SÃO PAULO -Nos primórdios da conquista do espaço, Jô Soares fez o seguinte comentário: "O primeiro vôo à Lua foi uma das coisas mais emocionantes do mundo. O segundo foi uma das coisas mais chatas do mundo".
Pode-se aplicar a frase, sem retoques, à eleição deste ano. A primeira eleição presidencial direta, depois de 31 anos (em 89), foi empolgante. A segunda, este ano, é um tédio.
No caso, a culpa não é dos candidatos ou dos partidos. Trata-se de um fenômeno mais ou menos universal. Se fosse apenas nos países desenvolvidos, poder-se-ia atribuir o tédio à rotina. Mas idêntica apatia cercou, por exemplo, a eleição presidencial chilena do ano passado, também a segunda consecutiva depois do interregno autoritário que durou de 1973 a 1989.

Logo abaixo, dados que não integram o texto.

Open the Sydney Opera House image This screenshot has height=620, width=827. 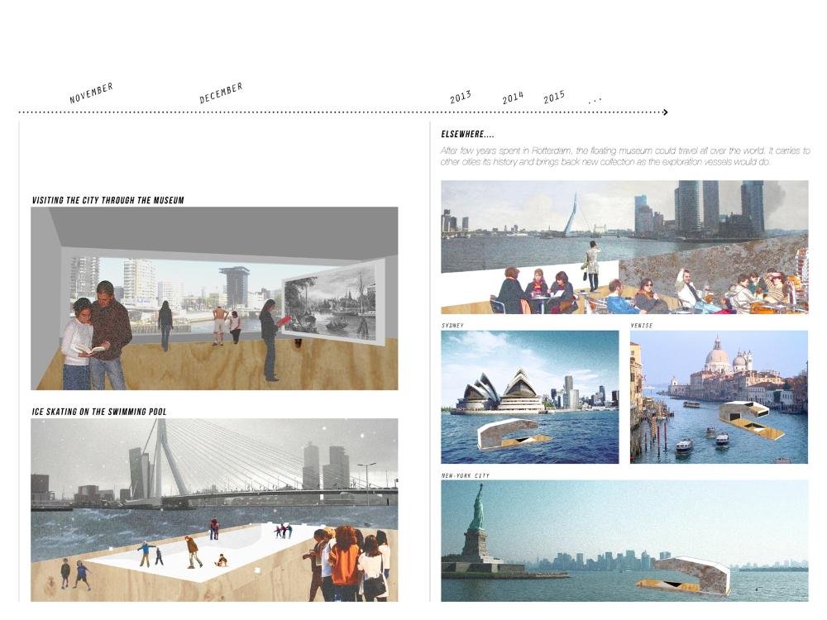point(529,397)
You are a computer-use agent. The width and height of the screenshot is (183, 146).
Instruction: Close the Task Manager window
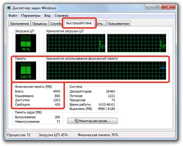(168, 7)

Na Venezuela, no final do ano, a eleição só não foi mais chata porque havia no ar o temor a um golpe militar.
Pode-se tomar a apatia que cerca o pleito deste ano por dois ângulos. Um é de certa forma tranquilizador: ao passar a fazer parte da rotina institucional, a democracia torna-se mesmo uma coisa meio chata, que só comove os envolvidos diretamente (os candidatos e suas cortes).
Mas, a julgar pelo resto do mundo, pode se tratar de um fenômeno mais inquietante: a política está se transformando em uma atividade algo esotérica. Por ela só se interessa de fato uma confraria. Como os clubes de donos de carros antigos, os colecionadores de cachimbos ou chapéus.
Em países em que os problemas estão mais ou menos equacionados ou em que há meios de intervenção da sociedade que passam ao largo dos partidos, tudo bem. Nos países parlamentaristas, também. Afinal, o mandato não tem uma delimitação temporal definitiva. O primeiro-ministro pode ser trocado a qualquer momento, em caso de crise.
Aqui, no entanto, não ocorre nem uma coisa nem a outra. O fastio com a política tende a gerar ou o congelamento de um status quo inaceitável ou a abrir ainda mais as portas para aventureiros.